1. Marriage is a moral/religious instituition that the government has no business being involved in. The government should be in the business of making law that governs our society. I don’t see marriage as a civil liberty, because I view it as a religious right. A person has the right to be called “married” under the confinds of religious authority or religious whatever…I don’t believe it should be the government’s right or responsibility to put a stamp of approval on matters that are religious. Call it a civil union, with all the same rights that married couples have, but do not call it marriage. I believe that it should be a civil union for unreligious anyones.

That is not discriminatory, it is separation of Church and State. Isn’t that what so many people scream about, and fight to maintain?

2. What we call “marriage” is religiously between 1 man and 1 woman, and should be maintained in the confines of religious establishments. If we are in the context of the Bible, and going by the example that was established from the beginning and continued throughout human history, then is there really any credible argument against that. Can we argue then that any religious definition or example is or has been anything but 1 man with 1 woman.

I think in many cases it is validation that people want. The homosexual community wants the rest of America to validate who they are and what they do. Please tell me if I am wrong on this. Homosexuals want to feel as if they are “normal” human beings that are just as ok as a straight person.

If “marriage,” referring to the thing that everyone is fighting over currently, is defined as a union between people that love each other and want to be committed to one another, then why stop at it being 1 man and 1 woman or 1 man and 1 man etc. Why not make it 2 women and a penguin, or 1 man, 1 woman, a child, and their dog?

That’s my first rant. I have some really good responses to some of your points that I’ll write soon.

5 Responses to “How does God feel about homosexuality?”

  1. Fred Conwell Says:

    My Jesus makes the definition of sin (and so sinners) easy. He bases and defines ALL sin on lack of love (Matthew 22:36-40). Such obvious sins as theft, murder and adultery are unloving because each has a victim, someone not receiving love. Can a Gay person be sinful by themselves, with only the attraction to their own gender? So the attraction is sinful?

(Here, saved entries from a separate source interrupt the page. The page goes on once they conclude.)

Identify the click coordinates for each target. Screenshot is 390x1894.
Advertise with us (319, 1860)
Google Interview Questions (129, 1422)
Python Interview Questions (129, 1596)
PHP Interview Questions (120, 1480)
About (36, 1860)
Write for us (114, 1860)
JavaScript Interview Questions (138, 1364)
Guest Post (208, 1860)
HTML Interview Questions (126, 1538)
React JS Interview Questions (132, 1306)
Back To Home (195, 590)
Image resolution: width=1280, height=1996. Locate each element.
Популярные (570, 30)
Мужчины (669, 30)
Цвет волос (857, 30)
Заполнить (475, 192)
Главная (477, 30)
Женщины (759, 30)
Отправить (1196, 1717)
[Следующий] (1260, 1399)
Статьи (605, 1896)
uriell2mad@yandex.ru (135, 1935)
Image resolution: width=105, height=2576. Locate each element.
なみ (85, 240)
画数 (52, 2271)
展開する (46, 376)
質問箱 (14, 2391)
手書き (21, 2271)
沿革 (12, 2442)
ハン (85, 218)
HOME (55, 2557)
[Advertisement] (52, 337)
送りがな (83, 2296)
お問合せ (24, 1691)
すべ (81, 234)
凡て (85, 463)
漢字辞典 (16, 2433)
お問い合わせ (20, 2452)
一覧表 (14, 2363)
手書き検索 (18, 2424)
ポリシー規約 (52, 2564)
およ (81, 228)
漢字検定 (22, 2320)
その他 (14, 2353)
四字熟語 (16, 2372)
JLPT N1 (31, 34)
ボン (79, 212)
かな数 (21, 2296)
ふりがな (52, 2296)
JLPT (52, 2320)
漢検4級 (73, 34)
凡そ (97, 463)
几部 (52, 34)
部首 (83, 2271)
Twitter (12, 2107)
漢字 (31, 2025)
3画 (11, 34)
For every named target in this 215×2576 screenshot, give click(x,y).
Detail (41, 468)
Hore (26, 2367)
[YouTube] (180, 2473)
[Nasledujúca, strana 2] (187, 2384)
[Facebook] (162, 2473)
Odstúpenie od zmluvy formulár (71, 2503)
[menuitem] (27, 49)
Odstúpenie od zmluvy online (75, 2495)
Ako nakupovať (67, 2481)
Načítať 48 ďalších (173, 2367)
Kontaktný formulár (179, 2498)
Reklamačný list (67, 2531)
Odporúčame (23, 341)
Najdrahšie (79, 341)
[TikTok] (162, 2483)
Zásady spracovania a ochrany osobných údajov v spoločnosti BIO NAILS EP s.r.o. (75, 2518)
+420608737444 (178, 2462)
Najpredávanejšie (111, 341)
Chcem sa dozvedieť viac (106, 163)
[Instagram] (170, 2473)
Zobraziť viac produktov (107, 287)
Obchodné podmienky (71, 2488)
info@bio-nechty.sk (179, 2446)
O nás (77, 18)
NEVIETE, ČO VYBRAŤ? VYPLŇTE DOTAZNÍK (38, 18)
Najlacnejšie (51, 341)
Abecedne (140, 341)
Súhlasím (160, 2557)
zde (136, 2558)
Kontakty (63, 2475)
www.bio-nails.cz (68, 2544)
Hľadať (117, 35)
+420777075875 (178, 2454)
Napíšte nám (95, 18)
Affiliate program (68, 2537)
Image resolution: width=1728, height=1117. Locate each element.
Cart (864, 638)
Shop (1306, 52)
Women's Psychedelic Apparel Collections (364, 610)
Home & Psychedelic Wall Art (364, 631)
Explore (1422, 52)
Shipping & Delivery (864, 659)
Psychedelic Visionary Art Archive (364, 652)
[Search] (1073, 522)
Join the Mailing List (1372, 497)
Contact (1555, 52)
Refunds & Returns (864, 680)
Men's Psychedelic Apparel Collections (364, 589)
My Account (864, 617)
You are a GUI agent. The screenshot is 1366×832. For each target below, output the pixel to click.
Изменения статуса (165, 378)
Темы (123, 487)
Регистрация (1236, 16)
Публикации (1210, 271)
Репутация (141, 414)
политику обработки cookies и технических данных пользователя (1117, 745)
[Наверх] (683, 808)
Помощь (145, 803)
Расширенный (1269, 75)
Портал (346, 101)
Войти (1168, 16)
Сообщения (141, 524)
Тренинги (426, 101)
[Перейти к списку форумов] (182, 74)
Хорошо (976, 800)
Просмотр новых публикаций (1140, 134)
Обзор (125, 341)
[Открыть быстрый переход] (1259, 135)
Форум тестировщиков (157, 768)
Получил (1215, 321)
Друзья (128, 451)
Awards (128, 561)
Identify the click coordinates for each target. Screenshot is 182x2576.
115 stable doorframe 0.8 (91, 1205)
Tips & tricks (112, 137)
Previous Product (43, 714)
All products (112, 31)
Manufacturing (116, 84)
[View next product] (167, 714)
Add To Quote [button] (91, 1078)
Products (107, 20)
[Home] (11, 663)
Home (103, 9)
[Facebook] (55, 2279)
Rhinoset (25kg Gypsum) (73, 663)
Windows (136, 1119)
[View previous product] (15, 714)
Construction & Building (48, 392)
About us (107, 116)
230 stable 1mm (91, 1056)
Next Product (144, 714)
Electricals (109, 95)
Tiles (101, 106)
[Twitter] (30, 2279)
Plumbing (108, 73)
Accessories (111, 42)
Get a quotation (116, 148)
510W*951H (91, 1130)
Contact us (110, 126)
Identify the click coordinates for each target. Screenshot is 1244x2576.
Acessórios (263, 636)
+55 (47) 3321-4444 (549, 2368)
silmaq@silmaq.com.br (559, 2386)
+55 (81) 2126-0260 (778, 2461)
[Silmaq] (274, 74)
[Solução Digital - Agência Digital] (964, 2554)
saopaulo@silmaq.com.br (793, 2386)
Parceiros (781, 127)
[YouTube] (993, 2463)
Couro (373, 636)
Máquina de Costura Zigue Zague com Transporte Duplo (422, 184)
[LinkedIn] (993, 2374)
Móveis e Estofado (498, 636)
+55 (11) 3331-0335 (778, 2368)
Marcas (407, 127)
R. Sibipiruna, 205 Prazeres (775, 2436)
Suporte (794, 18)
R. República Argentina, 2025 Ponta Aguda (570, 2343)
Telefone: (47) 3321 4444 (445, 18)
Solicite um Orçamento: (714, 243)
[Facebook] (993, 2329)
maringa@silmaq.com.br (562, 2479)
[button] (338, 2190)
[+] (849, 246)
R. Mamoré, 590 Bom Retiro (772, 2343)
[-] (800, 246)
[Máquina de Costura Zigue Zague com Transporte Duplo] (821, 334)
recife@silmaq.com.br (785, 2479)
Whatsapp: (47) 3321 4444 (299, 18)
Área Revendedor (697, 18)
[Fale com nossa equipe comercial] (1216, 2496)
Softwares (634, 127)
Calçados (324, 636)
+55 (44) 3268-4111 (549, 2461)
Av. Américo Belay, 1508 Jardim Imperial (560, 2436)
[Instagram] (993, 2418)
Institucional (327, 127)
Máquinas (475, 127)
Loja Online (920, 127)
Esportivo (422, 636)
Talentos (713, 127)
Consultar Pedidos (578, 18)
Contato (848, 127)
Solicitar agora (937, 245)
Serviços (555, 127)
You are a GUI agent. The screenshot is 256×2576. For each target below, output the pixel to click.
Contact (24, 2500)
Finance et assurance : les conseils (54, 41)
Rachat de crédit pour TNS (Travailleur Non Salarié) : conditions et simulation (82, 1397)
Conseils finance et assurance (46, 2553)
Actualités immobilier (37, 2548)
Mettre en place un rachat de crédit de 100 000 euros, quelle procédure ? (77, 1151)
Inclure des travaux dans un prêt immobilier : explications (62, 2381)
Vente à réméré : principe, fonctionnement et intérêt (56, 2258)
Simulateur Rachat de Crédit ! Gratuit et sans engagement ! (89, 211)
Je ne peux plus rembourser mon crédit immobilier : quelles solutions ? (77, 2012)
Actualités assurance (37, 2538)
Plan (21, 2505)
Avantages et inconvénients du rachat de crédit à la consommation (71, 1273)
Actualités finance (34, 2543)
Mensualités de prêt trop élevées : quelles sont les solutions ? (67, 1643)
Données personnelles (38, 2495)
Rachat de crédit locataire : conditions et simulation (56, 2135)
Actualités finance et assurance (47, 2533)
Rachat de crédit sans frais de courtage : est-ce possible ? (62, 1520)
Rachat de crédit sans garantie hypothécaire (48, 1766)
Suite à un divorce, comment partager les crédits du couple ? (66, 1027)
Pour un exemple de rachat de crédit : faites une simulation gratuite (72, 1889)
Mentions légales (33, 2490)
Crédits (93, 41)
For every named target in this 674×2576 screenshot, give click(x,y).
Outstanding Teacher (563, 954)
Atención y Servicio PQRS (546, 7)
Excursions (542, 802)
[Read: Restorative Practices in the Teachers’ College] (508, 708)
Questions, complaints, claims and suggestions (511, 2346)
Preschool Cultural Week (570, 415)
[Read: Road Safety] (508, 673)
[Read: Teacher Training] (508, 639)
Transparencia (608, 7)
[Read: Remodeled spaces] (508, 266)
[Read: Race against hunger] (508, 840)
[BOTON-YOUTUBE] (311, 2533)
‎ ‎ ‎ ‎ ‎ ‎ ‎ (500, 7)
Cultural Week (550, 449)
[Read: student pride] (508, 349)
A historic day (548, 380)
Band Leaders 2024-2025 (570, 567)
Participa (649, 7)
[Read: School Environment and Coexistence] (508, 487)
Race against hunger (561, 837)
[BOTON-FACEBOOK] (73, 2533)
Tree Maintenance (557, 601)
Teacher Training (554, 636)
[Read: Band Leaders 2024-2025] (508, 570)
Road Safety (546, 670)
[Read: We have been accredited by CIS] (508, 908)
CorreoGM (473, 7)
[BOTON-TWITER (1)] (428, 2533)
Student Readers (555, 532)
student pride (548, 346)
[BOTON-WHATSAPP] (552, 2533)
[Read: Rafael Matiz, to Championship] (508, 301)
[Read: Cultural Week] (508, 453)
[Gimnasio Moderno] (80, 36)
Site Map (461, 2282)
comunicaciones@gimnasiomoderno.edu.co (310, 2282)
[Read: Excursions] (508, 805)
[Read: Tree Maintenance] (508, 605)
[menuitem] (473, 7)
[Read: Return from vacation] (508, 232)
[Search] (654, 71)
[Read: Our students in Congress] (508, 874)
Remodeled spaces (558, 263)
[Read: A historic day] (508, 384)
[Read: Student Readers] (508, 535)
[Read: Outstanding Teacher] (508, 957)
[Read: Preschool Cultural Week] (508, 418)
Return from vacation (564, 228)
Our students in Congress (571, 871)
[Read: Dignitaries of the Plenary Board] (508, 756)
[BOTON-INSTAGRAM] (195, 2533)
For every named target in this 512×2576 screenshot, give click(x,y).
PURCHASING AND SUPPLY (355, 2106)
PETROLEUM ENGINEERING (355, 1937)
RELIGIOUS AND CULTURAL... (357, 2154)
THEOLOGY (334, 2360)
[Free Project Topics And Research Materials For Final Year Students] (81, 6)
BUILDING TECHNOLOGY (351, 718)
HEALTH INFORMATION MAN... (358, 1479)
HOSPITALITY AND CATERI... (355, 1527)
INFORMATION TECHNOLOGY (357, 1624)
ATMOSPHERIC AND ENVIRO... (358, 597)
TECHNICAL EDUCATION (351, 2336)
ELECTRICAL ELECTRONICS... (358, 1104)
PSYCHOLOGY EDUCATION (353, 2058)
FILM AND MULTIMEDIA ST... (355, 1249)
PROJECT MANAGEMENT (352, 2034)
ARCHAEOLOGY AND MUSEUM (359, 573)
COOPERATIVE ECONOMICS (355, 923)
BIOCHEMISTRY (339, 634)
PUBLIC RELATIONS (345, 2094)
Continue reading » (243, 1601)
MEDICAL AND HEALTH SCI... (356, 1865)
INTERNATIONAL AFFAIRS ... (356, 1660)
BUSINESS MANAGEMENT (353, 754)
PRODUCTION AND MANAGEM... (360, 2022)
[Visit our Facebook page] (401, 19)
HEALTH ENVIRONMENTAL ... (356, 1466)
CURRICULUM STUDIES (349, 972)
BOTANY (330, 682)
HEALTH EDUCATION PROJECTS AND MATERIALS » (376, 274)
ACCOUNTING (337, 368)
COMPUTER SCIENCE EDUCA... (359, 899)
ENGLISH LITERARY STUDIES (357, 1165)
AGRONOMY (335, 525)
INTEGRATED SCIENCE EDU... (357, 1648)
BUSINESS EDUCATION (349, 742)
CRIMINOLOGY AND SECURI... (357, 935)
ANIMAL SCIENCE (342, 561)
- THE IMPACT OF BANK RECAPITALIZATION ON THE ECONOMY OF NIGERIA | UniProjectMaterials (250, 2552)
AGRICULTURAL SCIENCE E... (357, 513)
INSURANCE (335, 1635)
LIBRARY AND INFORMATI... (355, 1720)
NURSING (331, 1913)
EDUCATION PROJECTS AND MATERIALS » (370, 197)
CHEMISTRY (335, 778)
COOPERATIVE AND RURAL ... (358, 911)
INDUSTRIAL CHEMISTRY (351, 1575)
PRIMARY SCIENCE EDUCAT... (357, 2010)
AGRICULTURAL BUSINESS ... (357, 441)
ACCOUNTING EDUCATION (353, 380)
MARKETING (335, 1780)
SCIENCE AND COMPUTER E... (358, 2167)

    And so, if that Gay person has a lover (as I prefer to call my mate), which is the unloved victim in that homosexual relationship? Neither, of course. Neither is unloved, neither is hurt? Who could bring suit against the “sinner”? I guess you alread have noticed that no Gospel writer nor prophet proclaimed homosexuality as sinful? Jesus didn’t, of course. My questions are not rhetorical; they usually remain unanswered by those who refuse God’s grace and live by working the law.

    Certainly if God didn’t want men to have sex with other men, He would have said “Man shall not lie with man PERIOD (Leviticus 18:22, 21:13). God wanted Moses to eradicate rampant idolatry in the Jewish nation. That whole “ . . . as with a woman” thing condemns straight men pretending to make it with a woman, such as during idol worship. Paul explains it further when putting down the straight Romans (1:26-28 ) for “leaving their natural relations” (i.e…. as with a woman) and having idolatrous sex with men. Gay men are attracted to other men by definition and by God. They can only imagine what sex
    “ . . . as with a woman” would be like.

    “Homosexual” was coined about 1865, so any Bible translation since then that uses a form of that word is a lie that needs to be emended. My King James version is honest and homosexual-free. That word premiered in a 1946 English Bible and continues to condemn loving Gays.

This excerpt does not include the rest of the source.